Johannes Vermeer. Iluminaci贸n.
La primera impresión frente a Vermeer es de claridad en todo: el mundo se presenta normal y de fácil acceso, los lugares son familiares y fáciles de reconocer, enteramente a la medida del hombre. Sin embargo, si observamos más detenidamente, algo no encaja con esta interpretación, hasta el punto de ser desconcertante, Ciertamente, los ambientes son normales y cotidianos; pero la luz que los empapa, las perspectivas nítidas que los encuadran, las personas y los objetos que los habitan, el silencio que los invade, todo nos induce a detenernos y reflexionar.
Los cuadros de Vermeer no aceptan una mirada presurosa y superficial y nos conducen a ámbitos de auténtica contemplación, porque sólo la contemplación puede dar cuenta de los motivos profundos de su maravilloso encanto. Los motivos son ante todo pictóricos. En realidad, la técnica prodigiosa y a la vez sumamente delicada de Vermeer –que nos da también la escasez de su producción, con un par de cuadros por año en promedio- no tiene jamás un fin en sí misma y está más bien al servicio de un orden ante todo mental, rebelándose en primer lugar a través de la luz, el color y la perspectiva, que son los instrumentos esenciales de Vermeer.
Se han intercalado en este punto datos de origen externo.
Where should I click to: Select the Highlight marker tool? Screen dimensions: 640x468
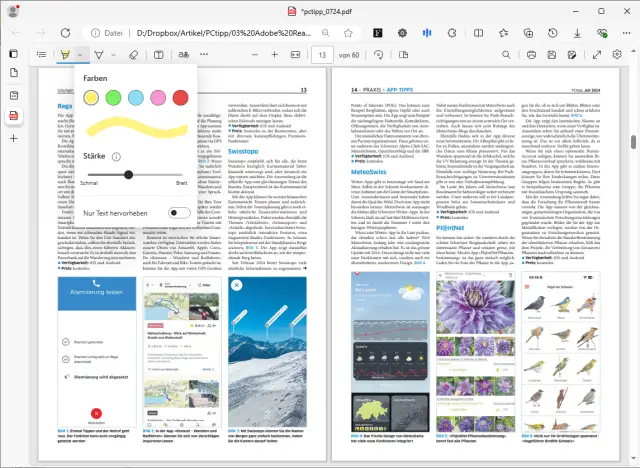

El estudio de la perspectiva constituía por lo demás un centro de interés de los pintores de Delft a partir de los años 40; pero Vermeer la usa en forma enteramente original, recurriendo a ella (a veces en forma evidente, a veces ocultamente, siempre con técnicas personales y probablemente usando a veces la habitación oscura, aspecto estudiado con especial atención por la crítica) para dar vida a composiciones equilibradas y serenas, a una espacialidad tranquila, a una representación de la realidad que a primera vista puede parecer realista, pero es imaginativa, vibrante y siempre nueva.
La luz llega de todas partes, brilla en cada sitio donde se posa, resplandece también en las zonas de sombra, impregna incluso todas las partes no directamente alcanzadas por ella, confiere estabilidad y equilibrio al conjunto y sobre todo intensifica y exalta los colores y las transferencias cromáticas, Daniel Arasse, en su libro L’ambition de Vermeer (edic. Biro, París, 1993) lo ha definido con exactitud como “un colorista que trabaja con la luz”. La luz de Vermeer conduce las imágenes en un clima definitivo y de abstraída reflexión (lo contrario, en suma, de los flashes violentos y súbitos provocados por el genio de Caravaggio, que crean apariciones al nivel de la tierra, pero brillantes y fugaces) y por sí sola libera a cualquiera de sus telas hasta de la menor sospecha de estar dotadas de carácter anecdótico o trivialidad, como sucede en cambio no pocas veces con los demás grandes pintores de ambiente de la época mencionados anteriormente.
Por otra parte, la luz de Vermeer, diametralmente opuesta a la de Rembrandt, el otro gigante holandés de esos años, también está llena de resplandores y contrastes dramáticos, y en ella el claroscuro expresa, como se ha dicho, “una estética protestante, basada en un contraste formal, que representa la oposición inconciliable entre Cielo y Tierra, entre lo espiritual y lo material”, donde la estética de este artista apunta a conciliar los contrarios, fundiendo luz y sombre en una especie de “optimismo espiritual” típicamente católico (no corresponde aquí, obviamente, insistir demasiado en las implicaciones religiosas de estos planteamientos luminosos; ciertamente, las observaciones desplegadas al respecto por Arasse hacen reflexionar; y también es cierto que el catolicismo tuvo un profundo impacto en la vida y las elecciones artísticas de Vermeer).
Si aquí reside el fundamento de su arte, es preciso captarlo en profundidad para poder apreciar plenamente la técnica refinada y docta utilizada por Vermeer para expresarlo. Y así será posible percibir hasta el fondo los innumerables detalles extraordinarios de los cuales se compone cada tela: las miradas abstraídas y atentas de las personas y sus gestos circunspectos y concentrados; la variedad infinita de los tejidos y telas, donde la luz se posa con delicadeza definiéndolos en su consistencia y acariciándolos en su cambiante substancia; las oleadas de luz que irrumpen desde las ventanas impregnando muros, rostros y objetos; el brillo de las perlas, las joyas y la vajilla, fuentes de luminosidad casi autónomas; las capas y empastes de colores, a veces densos y sumamente ricos, a veces transparentes y claros, pero jamás complacidos ni deseados por sí mismos.